CSHCN 2008 > Provider Enrollment and Responsibilities > Provider Responsibilities

   
 

3.2.10 Clinical Laboratory Improvement Amendments (CLIA) of 1988

3.2.10.1 CLIA Requirements

To be eligible for reimbursement by the CSHCN Services Program, all providers performing laboratory tests must:

Pay a fee to the Centers for Medicare & Medicaid Services (CMS).
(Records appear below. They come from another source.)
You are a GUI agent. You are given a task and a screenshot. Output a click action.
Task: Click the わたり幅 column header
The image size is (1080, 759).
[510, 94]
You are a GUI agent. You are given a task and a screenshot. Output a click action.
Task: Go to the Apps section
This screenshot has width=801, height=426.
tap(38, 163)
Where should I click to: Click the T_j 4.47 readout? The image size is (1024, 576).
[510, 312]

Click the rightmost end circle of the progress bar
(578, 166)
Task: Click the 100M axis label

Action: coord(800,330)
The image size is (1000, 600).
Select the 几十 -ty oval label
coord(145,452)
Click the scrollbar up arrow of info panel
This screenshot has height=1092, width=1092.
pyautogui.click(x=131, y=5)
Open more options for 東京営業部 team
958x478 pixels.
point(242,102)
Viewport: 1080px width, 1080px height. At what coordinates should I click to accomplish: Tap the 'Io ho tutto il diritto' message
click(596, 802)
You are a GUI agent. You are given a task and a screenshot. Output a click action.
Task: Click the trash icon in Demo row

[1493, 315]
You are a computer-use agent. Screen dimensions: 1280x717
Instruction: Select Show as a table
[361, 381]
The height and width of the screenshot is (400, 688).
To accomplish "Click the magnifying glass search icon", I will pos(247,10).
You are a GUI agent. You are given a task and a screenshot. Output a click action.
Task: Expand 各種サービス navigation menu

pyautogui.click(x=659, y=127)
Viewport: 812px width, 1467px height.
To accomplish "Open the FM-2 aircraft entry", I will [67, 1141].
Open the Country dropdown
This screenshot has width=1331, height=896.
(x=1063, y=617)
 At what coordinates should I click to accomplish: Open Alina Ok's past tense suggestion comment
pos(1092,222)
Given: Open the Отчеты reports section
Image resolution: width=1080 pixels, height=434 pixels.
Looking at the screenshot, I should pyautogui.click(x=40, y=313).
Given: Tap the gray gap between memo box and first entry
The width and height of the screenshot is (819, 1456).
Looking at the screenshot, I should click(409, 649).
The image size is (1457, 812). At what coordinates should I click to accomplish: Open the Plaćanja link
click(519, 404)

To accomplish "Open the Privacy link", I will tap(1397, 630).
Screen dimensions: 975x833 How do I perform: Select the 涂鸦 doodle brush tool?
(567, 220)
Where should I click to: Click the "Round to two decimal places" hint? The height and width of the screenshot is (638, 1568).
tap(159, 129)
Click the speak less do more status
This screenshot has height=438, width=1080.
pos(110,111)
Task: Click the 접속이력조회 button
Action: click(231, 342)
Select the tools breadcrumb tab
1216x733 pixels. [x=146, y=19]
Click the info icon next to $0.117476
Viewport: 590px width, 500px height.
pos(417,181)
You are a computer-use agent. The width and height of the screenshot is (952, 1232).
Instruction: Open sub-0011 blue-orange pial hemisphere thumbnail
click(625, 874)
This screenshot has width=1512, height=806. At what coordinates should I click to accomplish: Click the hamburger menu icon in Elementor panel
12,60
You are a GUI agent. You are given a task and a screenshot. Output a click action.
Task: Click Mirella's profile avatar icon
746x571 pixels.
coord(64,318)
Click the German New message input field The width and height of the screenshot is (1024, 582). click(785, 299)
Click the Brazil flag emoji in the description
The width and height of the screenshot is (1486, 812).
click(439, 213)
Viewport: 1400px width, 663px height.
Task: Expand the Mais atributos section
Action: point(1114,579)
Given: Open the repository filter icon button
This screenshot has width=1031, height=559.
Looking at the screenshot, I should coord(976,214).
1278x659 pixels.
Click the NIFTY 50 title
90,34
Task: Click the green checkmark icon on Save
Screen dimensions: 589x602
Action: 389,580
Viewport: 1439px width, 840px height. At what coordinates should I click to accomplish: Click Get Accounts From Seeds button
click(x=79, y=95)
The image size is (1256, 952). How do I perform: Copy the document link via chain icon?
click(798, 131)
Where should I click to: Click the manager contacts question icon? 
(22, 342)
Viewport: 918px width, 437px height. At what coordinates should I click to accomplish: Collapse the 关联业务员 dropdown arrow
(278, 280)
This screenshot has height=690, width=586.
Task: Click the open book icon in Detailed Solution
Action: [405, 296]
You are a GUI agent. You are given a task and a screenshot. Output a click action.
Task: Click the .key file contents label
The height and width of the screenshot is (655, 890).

Receive a CLIA registration and/or certification number by contacting DSHS at 1-512-834-6792 or accessing CLIA information at www.dshs.state.tx.us/HFP/clia.shtm or at www.cms.hhs.gov/clia. Submit CLIA applications to the following address:

Texas Department of State Health Services
Patient Quality Care, MC-1979/E 30000
PO Box 149347
Austin, TX 78714-9347

Notify TMHP Provider Enrollment of the assigned CLIA number by fax at 1-512-514-4214 or by mail at the following address:

Texas Medicaid & Healthcare Partnership
Attn: Provider Enrollment, MC-B05
PO Box 200795
Austin, TX 78720-0795

TMHP monitors claims submitted by clinical laboratories for CLIA numbers. Without a CLIA number on file with TMHP, claims for laboratory services are denied.